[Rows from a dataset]

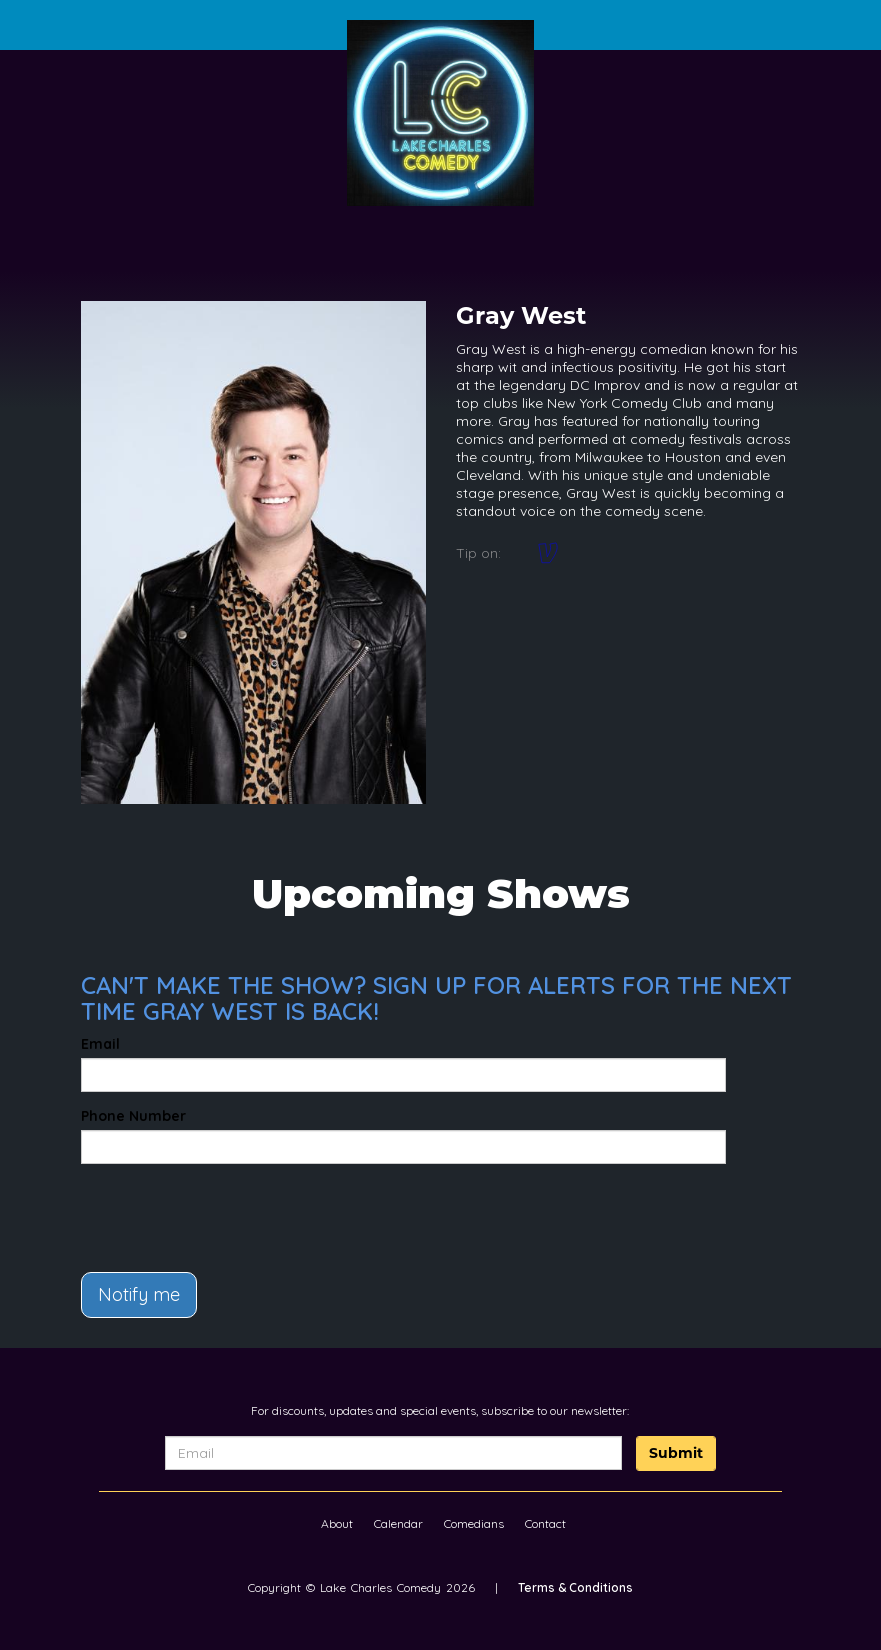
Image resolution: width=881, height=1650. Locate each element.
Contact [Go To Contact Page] (545, 1523)
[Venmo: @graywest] (548, 553)
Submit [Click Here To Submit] (676, 1453)
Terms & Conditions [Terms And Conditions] (575, 1587)
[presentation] (198, 1209)
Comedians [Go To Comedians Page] (474, 1523)
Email (100, 1044)
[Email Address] (394, 1453)
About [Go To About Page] (337, 1523)
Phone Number (133, 1116)
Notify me (139, 1294)
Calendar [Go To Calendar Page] (398, 1523)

* **Task goal**: Please write out every line of the records again, requests included, and move each coordinate in the answers by adding -102 to it. Leave the pictures out.

* **Reply to the exercise**:
Image resolution: width=881, height=1650. Locate each element.
Contact [Go To Contact Page] (443, 1421)
[Venmo: @graywest] (446, 451)
Submit [Click Here To Submit] (574, 1351)
Terms & Conditions [Terms And Conditions] (473, 1485)
[presentation] (96, 1107)
Comedians [Go To Comedians Page] (372, 1421)
Email (-2, 942)
[Email Address] (292, 1351)
About [Go To About Page] (235, 1421)
Phone Number (31, 1014)
Notify me (37, 1192)
Calendar [Go To Calendar Page] (296, 1421)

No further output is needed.